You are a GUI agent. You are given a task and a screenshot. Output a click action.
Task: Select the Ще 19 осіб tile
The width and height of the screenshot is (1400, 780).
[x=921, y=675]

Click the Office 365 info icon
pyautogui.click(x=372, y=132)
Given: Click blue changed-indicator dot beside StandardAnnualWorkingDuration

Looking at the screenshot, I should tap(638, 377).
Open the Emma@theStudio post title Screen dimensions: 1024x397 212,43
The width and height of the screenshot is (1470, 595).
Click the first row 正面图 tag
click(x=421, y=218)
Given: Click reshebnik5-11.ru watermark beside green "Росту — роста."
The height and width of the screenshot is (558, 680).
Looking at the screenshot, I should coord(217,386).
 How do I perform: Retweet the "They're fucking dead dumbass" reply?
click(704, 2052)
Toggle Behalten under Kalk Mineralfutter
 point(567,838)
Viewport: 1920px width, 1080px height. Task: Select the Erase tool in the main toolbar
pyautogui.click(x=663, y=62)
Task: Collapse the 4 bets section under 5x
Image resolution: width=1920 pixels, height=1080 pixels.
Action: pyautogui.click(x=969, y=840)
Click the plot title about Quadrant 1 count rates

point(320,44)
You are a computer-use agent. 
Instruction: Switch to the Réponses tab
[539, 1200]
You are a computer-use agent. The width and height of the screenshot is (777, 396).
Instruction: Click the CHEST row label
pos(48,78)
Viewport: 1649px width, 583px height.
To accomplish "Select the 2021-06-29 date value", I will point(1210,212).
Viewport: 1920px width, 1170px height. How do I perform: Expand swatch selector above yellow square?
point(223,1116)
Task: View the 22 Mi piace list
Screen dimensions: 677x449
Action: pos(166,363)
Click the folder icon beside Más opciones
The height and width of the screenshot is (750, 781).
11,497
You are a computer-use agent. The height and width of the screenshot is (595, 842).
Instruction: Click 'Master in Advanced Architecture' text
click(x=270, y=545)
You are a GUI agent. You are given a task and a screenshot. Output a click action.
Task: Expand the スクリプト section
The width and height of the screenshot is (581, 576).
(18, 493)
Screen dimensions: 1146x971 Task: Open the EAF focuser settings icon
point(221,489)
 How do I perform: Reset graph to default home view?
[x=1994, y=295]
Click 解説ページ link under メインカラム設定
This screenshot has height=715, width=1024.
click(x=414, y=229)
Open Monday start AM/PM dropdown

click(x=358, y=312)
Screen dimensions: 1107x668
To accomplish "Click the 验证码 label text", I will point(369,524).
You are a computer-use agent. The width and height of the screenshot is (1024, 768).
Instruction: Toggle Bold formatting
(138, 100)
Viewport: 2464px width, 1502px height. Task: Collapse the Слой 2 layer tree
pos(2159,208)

# # #

■ **Your instructions**
Reproduce the records above, swapping every occurrence of "Instruction" for "Goal" and leaving everything else unchanged.

■ **Result of this exercise**
You are a GUI agent. You are given a task and a screenshot. Output a click action.
Task: Select the Ще 19 осіб tile
The width and height of the screenshot is (1400, 780).
[x=921, y=675]

Click the Office 365 info icon
pyautogui.click(x=372, y=132)
Given: Click blue changed-indicator dot beside StandardAnnualWorkingDuration

Looking at the screenshot, I should tap(638, 377).
Open the Emma@theStudio post title Screen dimensions: 1024x397 212,43
The width and height of the screenshot is (1470, 595).
Click the first row 正面图 tag
click(x=421, y=218)
Given: Click reshebnik5-11.ru watermark beside green "Росту — роста."
The height and width of the screenshot is (558, 680).
Looking at the screenshot, I should coord(217,386).
 How do I perform: Retweet the "They're fucking dead dumbass" reply?
click(704, 2052)
Toggle Behalten under Kalk Mineralfutter
 point(567,838)
Viewport: 1920px width, 1080px height. Task: Select the Erase tool in the main toolbar
pyautogui.click(x=663, y=62)
Task: Collapse the 4 bets section under 5x
Image resolution: width=1920 pixels, height=1080 pixels.
Action: pyautogui.click(x=969, y=840)
Click the plot title about Quadrant 1 count rates

point(320,44)
You are a computer-use agent. 
Goal: Switch to the Réponses tab
[539, 1200]
You are a computer-use agent. The width and height of the screenshot is (777, 396).
Goal: Click the CHEST row label
pos(48,78)
Viewport: 1649px width, 583px height.
To accomplish "Select the 2021-06-29 date value", I will point(1210,212).
Viewport: 1920px width, 1170px height. How do I perform: Expand swatch selector above yellow square?
point(223,1116)
Task: View the 22 Mi piace list
Screen dimensions: 677x449
Action: pos(166,363)
Click the folder icon beside Más opciones
The height and width of the screenshot is (750, 781).
11,497
You are a computer-use agent. The height and width of the screenshot is (595, 842).
Goal: Click 'Master in Advanced Architecture' text
click(x=270, y=545)
You are a GUI agent. You are given a task and a screenshot. Output a click action.
Task: Expand the スクリプト section
The width and height of the screenshot is (581, 576).
(18, 493)
Screen dimensions: 1146x971 Task: Open the EAF focuser settings icon
point(221,489)
 How do I perform: Reset graph to default home view?
[x=1994, y=295]
Click 解説ページ link under メインカラム設定
This screenshot has height=715, width=1024.
click(x=414, y=229)
Open Monday start AM/PM dropdown

click(x=358, y=312)
Screen dimensions: 1107x668
To accomplish "Click the 验证码 label text", I will point(369,524).
You are a computer-use agent. The width and height of the screenshot is (1024, 768).
Goal: Toggle Bold formatting
(138, 100)
Viewport: 2464px width, 1502px height. Task: Collapse the Слой 2 layer tree
pos(2159,208)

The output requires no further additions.